Lee and other critics of the program decried the program's cost of more than 14 cents per kilowatt-hour, while supporters worried the price would cause more customers to opt-out, so the SFPUC decided to allow more RECs, while also substantially increasing the amount of guaranteed green power.
"The difference between buckets two and three is not that big a difference," Fried said, noting the Bucket 2 can actually include a substantial amount of dirty energy. "It really depends on how you're firming and shaping."
So the SFPUC increased the size of Bucket 1 to 25 percent and Bucket 3 to 75 percent, with idea being that RECs are only an interim step toward issuance of revenue-bonds to build renewable energy projects that would eventually fill Bucket 1 to overflowing. All for the not-to-exceed rate of 11.5 cents per kilowatt-hour that the SFPUC is refusing to approve.
"Our entire mix would be 100 percent greenhouse-gas-free, but the mayor is ignoring that because it doesn't fit his 'green' argument," Fried said, also noting that it would be generated in-state by union workers. "PG&E can't make that same claim."
CPUC statistics show PG&E derives less than the state-mandated 20 percent of its energy from clean, renewable sources, and that the percentage of its portfolio that is greenhouse gas-free actually dropped in 2012, to 51 percent from 59 percent in 2011. And despite Lee's emphasis on local jobs, PG&E's three largest solar projects built in 2012 are outside California.
By contrast, CPSF contractor Shell Energy North America wrote in an Aug. 12 letter that in addition to setting aside $1.5 million for local buildout after its first year, which "should create local jobs," it is now negotiating in-state wind and hydroelectric ("operated by union labor") contracts to meet the program's demands.
But at this point, supporters of the program are running out of options to get that contract approved.
CleanPowerSF has broad political support in San Francisco, from Sups. David Campos, John Avalos, and other progressives, to moderates including Sup. Scott Wiener and state Sen. Mark Leno, who authored legislation to protect nascent CCAs from PG&E meddling and has been a steadfast supporter of CleanPowerSF.
"There's a constitutional crisis, or a [City] Charter crisis, of sorts," Leno said, referring to the standoff. "The legislative body has been unequivocal in its desire to proceed and it's not for this commission to interfere with that decision."
Leno said PG&E and its allies have played strong behind-the-scenes roles in sabotaging this program. "They are definitely exerting their influence," Leno said, "they have never stopped trying to derail this." SFPUC Chair Art Torres, who is leading the obstruction, didn't return a Guardian call for comment.
If there is a silver lining, Leno said it's that "PG&E has had to present its own version of green energy. But the two can coexist. We want competition."
So does Fried, LAFCo, and all of the supervisors who sit on that commission, which has long tried to break PG&E's monopoly.

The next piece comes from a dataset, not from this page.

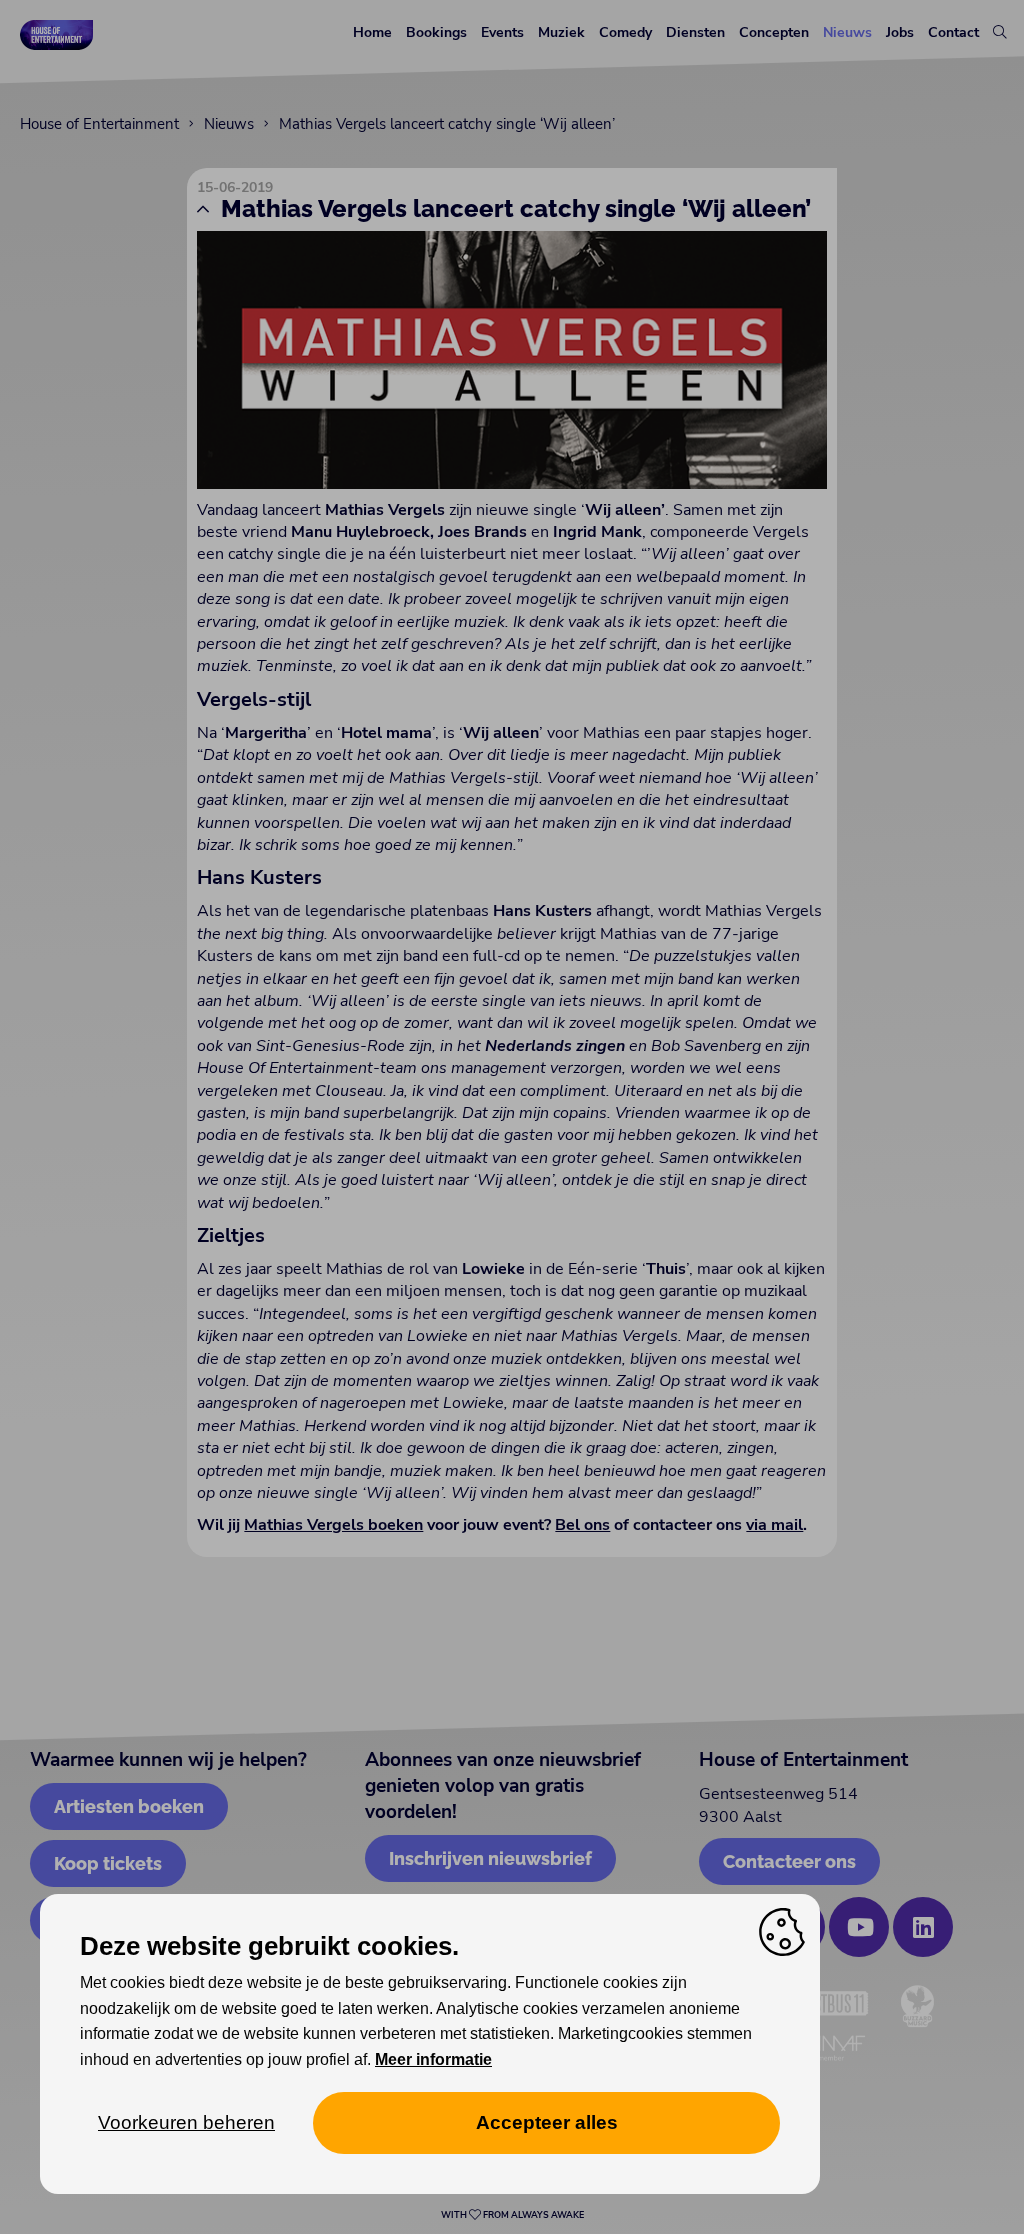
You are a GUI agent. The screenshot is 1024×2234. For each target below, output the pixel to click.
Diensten (695, 32)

"It's close to checkmate, but we're trying to breathe new life into this," Sup. John Avalos, who sits on LAFCo, told us. "Part of the politics can be seen in the mayor's statements, which are full of misinformation."
Sup. David Campos, also on LAFCo, told us CleanPowerSF is "a good program, and it's consistent with what the Board of Supervisors approved. I think it's a mistake for the city not to move on this and it's a bad thing for consumers."